A few points to note:
Google doesn't like bots scraping it - you might even get asked to solve a (re-)?captcha
if you look like a bot. So at this time (this may change in the future maybe?) if your User-Agent
doesn't match a "friendly" known UA
then you get filtered out and get a different HTML result. I'm sure you may have done an echo $html;
just to see you were getting content but if you manually search you will see the data generated does not include the data-id
string you're trying to find.
So for your situation using the PHP function file_get_contents
you'll want to do something like :
$opts = array('http' =>
array(
'header' => 'User-Agent: Mozilla/5.0 (Windows NT 10.0) AppleWebKit/537.36 (KHTML, like Gecko) Chrome/91.0.4472.124 Safari/537.36 Edg/91.0.864.67'
)
);
$context = stream_context_create($opts);
$html = file_get_contents( $url, false, $context );
For the regex it's a small change to make :
preg_match_all('#<div\s[^>]*?(?:data-id=[\'"](.*?)[\'"]).*?>#is',$html, $matches );
While I was trying to simply get the script to work at all I ended up creating this regex if you'd like to see another way.
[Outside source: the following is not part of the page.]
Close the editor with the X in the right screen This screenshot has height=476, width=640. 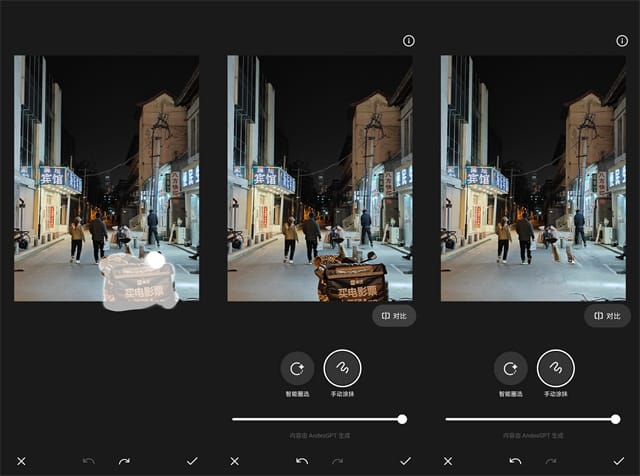[447, 461]
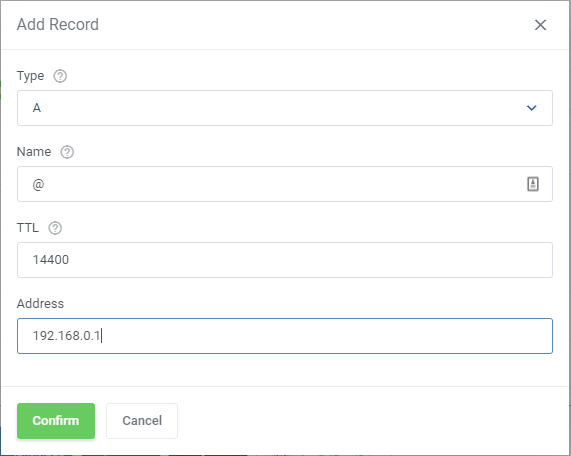Screen dimensions: 571x456
Task: Click the Address field label
Action: tap(40, 304)
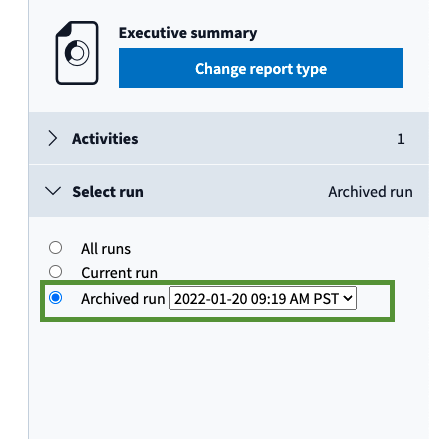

preg_match_all('#<div\s+[^>]+data-id=[\'"]([^\'"]+)[\'"][^>]*>#is', $html, $matches )
Tim Toady Bicarbonate
To answer your comment in a way that I was able to find - maybe someone else can elaborate more:
In PHP, the context provided to file_get_contents allows to add additional information to call information from a HTTP/URL.
If you were to test file_get_contents on a URL for a server you own, you might notice in the logs the User-Agent is empty. At least on the server I'm using the User-Agent is an empty string. The context allows for specifying a User-Agent passed to the server you're trying to pull data from.
The server you're pulling data from processes the rest of the information. In the case of calling information from Google - they do check User-Agent information. You'll want to use a "known friendly" (as I call it) User-Agent.
The context of a stream allows to provide information that the server expects to see. Or at least that's what I can describe for PHP in context of file/url resource reading.
I hope this helps. I'll admit I'm not sure how to respond with more useful information.